- AVAILABLE RECORDS:
* * *
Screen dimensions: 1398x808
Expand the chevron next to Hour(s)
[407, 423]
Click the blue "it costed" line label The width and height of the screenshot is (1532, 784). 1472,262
* * *
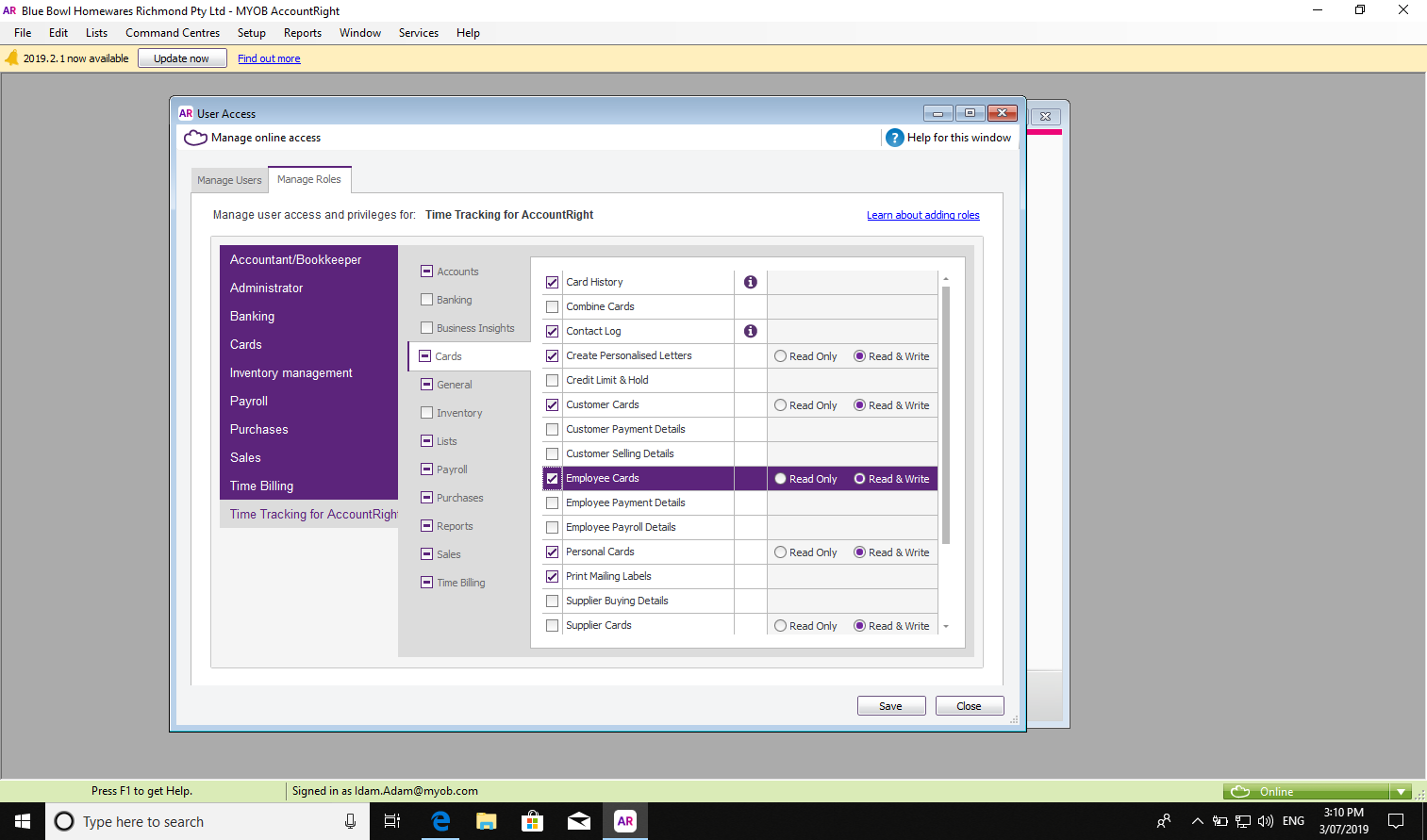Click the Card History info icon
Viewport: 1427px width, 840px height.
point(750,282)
* * *
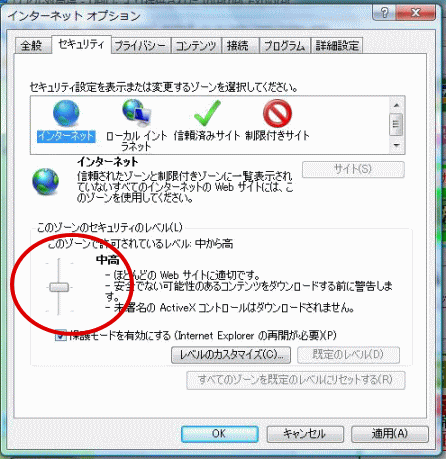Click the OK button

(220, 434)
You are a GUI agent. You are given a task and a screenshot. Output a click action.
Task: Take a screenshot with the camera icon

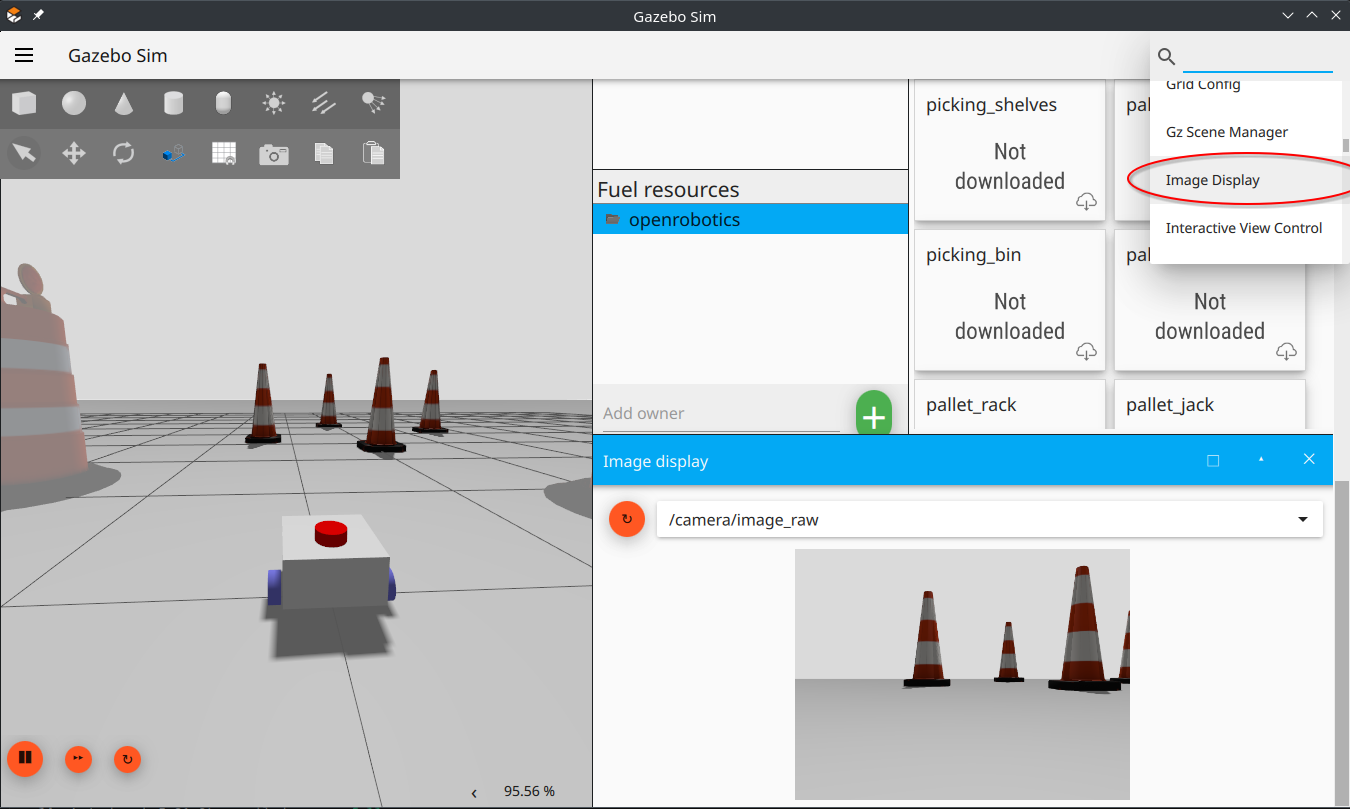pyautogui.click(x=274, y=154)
* * *
- YOUR INSTRUCTIONS:
Within the listing above, the range opens at the line with "Screen dimensions: 1398x808" and closes at the line with "Click the blue". Reproduce exactly the lines of that range, including both ends.

- ANSWER SPACE:
Screen dimensions: 1398x808
Expand the chevron next to Hour(s)
[407, 423]
Click the blue "it costed" line label The width and height of the screenshot is (1532, 784). 1472,262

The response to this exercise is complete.